### WORK REQUEST 1
In the article on terrorism and the Soviet Union, what group does Sergey Gavrilov coordinate?
### WORK REQUEST 2
Translate this sentence from the article on terrorism and the Soviet Union into Spanish: "Other steps are needed as well, he argues."
### WORK REQUEST 3
According to Gavrilov in the article on terrorism and the Soviet Union, what does American colonial policy do? List every action he names.

### EXERCISE TEXT
════════════════

Saturday, November 21, 2015

‘Terrorism Direct Result of Destruction of Soviet Union,’ KPRF Deputy Says

Paul Goble

            Staunton, November 21 – Analysts and commentators have pointed to a variety of factors that they suggest are behind the growth of terrorism in the world in recent decades, but a KPRF Duma deputy has identified one few have talked much about. Sergey Gavrilov says that “terrorism is the result of the destruction of the Soviet Union.”

            But this is not an indirect tip of the hat to Samuel Huntington’s ideas about “the clash of civilizations” but rather an adumbration of a world many in Moscow and some in the West would like restored: a world of blocs in which the leader of each would have a vested interest in maintaining stability in its clients, regardless of how authoritarian such regimes might be.

            Such a world might again purchase a temporary stability as it did in parts of the world during the Cold War, but it would do so only at the cost of depriving millions of the possibility of freedom and of creating the seedbeds of terrorism that such brittle authoritarian regimes would inevitably once again become.

            The coordinator of the Duma deputies’ group for defense of Christian values tells the Russian nationalist portal, “Russkaya liniya,” that “the USSR contained all these trends and guaranteed peace in the Middle East.” Its demise created “a vacuum” terrorists have filled

            Such groups, and ISIS is only one of them, and the weak authoritarian regimes in which they have emerged, including Syria and Iraq, Gavrilov continues, are “the products of American colonial policy which destroys states, undermines traditional values, violates human rights, and supports terrorists.”

            Citing a recent declaration by the presidium of the KPRF Central Committee, the Duma deputy says that “for the destruction of the world terrorist threat, one must recognize that an international anti-terrorist coalition is necessary but it is not a panacea.” Other steps are needed as well, he argues.

            “Any political steps in this direction,” Gavrilov says, “will not be effective without a real struggle for the future of the entire world in Syria because ISIS today is the chief force antagonistic to society. And [Russia] over a quite short time has achieved greater success in the struggle with terrorists than the US has over a longer time despite its coalition.”

            According to the KPRF deputy, “it should not be forgotten that namely the West often supports terrorism as it did with the overthrow of power in Ukraine in 2014, an action carried out by the hands of pro-fascist groups.” The world “closed its eyes two the bestial actions of the militants in the Maidan and also to the fact of the murders of dozens of people in Odessa.”

════════════════

[Collection entries]
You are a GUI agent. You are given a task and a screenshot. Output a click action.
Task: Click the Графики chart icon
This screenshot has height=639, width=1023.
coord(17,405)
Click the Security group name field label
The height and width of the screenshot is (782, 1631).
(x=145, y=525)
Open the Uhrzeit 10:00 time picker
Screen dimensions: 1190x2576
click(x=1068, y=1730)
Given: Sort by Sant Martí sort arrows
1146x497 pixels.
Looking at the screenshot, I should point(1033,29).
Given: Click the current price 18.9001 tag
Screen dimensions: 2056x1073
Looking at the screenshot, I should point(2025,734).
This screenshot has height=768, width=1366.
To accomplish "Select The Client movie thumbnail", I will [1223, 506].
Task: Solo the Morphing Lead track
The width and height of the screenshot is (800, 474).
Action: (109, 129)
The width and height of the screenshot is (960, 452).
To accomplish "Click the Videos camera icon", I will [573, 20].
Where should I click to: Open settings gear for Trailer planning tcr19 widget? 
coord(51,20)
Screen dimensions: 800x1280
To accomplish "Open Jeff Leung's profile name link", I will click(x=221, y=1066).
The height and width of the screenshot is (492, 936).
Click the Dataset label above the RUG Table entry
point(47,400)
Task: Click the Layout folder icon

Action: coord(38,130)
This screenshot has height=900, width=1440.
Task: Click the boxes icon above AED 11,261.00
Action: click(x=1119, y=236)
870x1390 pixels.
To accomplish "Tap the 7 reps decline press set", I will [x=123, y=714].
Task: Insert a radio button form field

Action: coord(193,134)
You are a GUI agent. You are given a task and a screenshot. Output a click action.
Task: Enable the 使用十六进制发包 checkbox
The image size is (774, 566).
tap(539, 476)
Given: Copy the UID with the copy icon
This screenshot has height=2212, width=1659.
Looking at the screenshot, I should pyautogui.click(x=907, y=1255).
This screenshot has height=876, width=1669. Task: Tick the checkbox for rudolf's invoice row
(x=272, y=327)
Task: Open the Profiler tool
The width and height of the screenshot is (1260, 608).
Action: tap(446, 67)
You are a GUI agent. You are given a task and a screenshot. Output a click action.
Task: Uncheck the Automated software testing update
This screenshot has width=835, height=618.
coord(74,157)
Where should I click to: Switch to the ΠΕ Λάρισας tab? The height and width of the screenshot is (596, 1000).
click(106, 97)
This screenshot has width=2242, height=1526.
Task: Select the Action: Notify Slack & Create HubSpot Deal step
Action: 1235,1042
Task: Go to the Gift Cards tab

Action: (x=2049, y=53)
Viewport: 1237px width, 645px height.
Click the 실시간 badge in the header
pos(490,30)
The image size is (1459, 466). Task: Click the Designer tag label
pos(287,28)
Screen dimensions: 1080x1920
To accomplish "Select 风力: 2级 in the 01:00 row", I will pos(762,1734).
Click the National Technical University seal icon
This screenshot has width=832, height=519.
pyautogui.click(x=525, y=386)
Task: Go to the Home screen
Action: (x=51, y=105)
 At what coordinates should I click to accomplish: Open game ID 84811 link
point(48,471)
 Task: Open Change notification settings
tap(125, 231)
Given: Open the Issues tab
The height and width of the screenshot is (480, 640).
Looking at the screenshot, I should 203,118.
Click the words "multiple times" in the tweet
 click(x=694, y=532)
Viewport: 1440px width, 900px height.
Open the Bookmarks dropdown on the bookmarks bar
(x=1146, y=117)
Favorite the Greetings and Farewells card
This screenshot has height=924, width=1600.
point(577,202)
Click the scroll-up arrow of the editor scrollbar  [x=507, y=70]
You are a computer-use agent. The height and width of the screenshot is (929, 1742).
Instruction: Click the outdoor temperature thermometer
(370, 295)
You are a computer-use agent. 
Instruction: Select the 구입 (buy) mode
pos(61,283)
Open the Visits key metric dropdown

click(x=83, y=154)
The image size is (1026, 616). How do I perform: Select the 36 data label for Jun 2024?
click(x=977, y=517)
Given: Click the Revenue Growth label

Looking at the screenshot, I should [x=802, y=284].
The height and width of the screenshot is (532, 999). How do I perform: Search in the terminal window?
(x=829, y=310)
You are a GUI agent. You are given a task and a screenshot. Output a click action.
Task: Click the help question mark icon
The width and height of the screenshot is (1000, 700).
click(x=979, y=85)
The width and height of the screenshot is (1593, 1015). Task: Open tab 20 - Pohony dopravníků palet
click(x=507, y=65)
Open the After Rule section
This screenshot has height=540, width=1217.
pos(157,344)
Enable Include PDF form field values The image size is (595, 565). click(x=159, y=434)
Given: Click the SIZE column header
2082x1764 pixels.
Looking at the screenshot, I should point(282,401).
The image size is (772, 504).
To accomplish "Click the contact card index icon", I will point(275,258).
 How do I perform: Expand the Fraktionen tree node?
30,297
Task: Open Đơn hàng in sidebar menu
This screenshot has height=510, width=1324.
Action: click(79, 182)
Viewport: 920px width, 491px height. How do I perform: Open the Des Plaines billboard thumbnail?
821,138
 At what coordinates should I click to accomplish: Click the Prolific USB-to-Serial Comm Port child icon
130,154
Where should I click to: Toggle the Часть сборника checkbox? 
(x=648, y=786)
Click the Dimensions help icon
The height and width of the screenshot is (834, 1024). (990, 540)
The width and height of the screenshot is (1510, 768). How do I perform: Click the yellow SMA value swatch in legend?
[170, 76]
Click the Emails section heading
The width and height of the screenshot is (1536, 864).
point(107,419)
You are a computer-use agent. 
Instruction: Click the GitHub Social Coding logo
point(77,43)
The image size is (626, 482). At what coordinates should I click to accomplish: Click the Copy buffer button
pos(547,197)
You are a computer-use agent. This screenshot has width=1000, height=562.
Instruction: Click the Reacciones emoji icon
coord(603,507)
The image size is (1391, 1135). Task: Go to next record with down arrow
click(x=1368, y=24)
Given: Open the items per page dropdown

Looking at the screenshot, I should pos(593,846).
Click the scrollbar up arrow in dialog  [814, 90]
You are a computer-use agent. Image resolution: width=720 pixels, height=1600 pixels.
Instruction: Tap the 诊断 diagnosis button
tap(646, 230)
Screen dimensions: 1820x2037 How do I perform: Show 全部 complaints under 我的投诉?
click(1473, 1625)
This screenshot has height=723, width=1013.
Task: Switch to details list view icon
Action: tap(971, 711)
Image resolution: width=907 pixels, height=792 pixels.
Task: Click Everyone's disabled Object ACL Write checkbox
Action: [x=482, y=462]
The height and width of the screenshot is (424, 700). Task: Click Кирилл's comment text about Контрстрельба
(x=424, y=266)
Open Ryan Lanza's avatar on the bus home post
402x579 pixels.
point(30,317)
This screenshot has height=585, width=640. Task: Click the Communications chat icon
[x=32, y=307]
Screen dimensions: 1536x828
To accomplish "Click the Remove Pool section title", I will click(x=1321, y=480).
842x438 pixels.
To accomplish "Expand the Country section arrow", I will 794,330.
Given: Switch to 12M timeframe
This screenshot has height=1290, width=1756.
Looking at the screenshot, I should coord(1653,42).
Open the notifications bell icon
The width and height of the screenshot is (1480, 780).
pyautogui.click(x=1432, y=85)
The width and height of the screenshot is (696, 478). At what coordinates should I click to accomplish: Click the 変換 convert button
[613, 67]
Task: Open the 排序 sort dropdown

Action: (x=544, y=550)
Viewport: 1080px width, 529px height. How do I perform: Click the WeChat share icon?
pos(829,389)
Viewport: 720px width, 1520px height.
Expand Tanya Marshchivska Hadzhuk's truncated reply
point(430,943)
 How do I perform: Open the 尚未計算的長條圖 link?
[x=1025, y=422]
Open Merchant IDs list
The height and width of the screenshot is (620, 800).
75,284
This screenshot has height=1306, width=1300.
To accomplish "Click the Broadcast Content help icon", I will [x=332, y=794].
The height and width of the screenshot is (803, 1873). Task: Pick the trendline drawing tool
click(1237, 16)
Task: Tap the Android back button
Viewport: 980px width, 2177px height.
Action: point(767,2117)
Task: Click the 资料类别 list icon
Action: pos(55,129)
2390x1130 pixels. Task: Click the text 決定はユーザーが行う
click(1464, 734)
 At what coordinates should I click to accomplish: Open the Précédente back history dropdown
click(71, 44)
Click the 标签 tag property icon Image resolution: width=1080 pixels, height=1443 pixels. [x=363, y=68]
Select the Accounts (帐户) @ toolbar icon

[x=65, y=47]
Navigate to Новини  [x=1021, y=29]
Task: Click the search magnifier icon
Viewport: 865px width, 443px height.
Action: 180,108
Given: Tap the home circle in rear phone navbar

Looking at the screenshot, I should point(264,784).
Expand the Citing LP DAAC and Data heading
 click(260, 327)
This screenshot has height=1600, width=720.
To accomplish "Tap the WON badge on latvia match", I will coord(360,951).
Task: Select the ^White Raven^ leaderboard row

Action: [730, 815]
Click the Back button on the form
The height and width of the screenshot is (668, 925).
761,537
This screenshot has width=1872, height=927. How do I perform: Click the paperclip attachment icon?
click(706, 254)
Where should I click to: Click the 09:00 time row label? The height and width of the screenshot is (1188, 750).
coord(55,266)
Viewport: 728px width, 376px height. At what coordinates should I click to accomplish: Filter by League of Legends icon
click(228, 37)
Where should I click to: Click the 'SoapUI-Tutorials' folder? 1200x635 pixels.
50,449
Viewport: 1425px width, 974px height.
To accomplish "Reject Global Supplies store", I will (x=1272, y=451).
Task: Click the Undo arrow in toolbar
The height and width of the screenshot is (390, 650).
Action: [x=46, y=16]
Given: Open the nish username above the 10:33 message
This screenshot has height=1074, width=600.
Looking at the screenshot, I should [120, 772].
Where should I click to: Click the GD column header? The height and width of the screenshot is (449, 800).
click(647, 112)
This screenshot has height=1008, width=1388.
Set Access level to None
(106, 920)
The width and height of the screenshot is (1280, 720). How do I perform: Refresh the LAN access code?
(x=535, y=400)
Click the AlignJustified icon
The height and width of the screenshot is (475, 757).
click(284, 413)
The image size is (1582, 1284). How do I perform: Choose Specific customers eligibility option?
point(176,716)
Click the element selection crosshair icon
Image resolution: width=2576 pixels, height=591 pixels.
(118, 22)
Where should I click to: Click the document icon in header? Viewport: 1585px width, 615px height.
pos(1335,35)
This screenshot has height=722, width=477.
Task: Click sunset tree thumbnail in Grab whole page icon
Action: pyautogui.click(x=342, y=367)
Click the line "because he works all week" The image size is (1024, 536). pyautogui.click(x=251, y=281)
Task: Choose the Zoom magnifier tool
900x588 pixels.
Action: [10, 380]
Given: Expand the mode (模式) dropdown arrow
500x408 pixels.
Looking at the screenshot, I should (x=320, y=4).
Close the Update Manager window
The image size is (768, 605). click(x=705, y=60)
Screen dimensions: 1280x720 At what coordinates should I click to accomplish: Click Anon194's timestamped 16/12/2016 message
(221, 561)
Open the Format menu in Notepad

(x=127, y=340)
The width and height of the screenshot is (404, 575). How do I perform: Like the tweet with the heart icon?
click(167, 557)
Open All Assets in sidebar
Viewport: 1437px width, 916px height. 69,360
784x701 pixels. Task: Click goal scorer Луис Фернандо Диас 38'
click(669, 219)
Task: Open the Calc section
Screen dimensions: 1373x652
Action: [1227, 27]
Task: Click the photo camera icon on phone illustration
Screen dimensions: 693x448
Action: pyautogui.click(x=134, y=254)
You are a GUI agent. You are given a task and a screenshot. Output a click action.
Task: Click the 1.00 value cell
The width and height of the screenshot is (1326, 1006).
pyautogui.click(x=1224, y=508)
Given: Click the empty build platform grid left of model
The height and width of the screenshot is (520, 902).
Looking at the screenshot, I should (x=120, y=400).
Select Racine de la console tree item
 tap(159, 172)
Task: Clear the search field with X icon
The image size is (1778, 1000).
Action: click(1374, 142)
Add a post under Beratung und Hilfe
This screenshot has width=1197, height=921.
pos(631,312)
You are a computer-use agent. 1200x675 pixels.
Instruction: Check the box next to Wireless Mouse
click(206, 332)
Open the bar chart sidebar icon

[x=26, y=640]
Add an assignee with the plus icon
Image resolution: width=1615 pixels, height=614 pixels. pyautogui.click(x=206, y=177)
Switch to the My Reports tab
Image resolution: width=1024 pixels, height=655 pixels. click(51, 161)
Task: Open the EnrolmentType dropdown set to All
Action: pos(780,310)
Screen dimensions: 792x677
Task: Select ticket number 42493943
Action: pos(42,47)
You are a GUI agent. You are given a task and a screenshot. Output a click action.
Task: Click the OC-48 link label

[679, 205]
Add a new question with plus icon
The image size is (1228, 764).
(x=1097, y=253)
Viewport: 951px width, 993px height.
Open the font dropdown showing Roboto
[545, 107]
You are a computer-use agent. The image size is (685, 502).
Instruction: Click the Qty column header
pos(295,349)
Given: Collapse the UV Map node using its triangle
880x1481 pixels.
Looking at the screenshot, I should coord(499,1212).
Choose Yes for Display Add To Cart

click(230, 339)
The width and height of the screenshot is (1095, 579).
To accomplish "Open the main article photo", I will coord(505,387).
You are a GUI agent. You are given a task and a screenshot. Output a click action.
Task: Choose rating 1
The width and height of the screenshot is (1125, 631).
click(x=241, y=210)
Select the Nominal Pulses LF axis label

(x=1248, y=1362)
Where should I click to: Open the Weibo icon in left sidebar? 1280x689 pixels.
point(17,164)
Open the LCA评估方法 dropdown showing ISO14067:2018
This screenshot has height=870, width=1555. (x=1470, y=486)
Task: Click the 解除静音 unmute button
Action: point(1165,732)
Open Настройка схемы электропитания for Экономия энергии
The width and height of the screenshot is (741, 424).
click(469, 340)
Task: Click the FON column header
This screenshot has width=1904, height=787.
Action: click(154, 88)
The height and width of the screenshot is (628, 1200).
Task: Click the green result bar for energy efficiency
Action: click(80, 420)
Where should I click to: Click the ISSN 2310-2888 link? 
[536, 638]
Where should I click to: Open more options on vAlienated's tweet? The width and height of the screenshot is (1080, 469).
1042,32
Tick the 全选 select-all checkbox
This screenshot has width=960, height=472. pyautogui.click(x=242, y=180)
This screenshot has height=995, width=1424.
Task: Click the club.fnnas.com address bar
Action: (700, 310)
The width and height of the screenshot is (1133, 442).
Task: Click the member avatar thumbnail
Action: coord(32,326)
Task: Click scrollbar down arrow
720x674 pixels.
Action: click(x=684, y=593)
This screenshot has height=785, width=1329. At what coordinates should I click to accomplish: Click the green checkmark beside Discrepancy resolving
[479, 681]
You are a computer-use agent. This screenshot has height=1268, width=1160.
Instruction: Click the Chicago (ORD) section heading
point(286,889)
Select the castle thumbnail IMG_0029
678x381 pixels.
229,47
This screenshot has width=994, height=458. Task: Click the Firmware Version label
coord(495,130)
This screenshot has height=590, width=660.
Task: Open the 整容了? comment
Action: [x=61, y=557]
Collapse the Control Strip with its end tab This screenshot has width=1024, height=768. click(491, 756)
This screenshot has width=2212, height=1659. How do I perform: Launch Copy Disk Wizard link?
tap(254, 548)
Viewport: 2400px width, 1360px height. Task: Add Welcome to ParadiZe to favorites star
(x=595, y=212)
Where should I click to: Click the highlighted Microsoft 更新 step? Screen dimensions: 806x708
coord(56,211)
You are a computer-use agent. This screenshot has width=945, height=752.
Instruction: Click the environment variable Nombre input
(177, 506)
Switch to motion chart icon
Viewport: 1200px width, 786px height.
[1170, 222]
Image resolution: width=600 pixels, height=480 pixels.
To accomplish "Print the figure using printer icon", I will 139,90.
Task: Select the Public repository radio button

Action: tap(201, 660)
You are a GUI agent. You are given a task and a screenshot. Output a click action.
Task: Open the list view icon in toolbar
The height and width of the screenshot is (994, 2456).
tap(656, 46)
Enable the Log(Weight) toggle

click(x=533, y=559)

════════════════

### SOLUTION 1
The Duma deputies' group for defense of Christian values.

### SOLUTION 2
También se necesitan otras medidas, sostiene.

### SOLUTION 3
- Destroys states
- Undermines traditional values
- Violates human rights
- Supports terrorists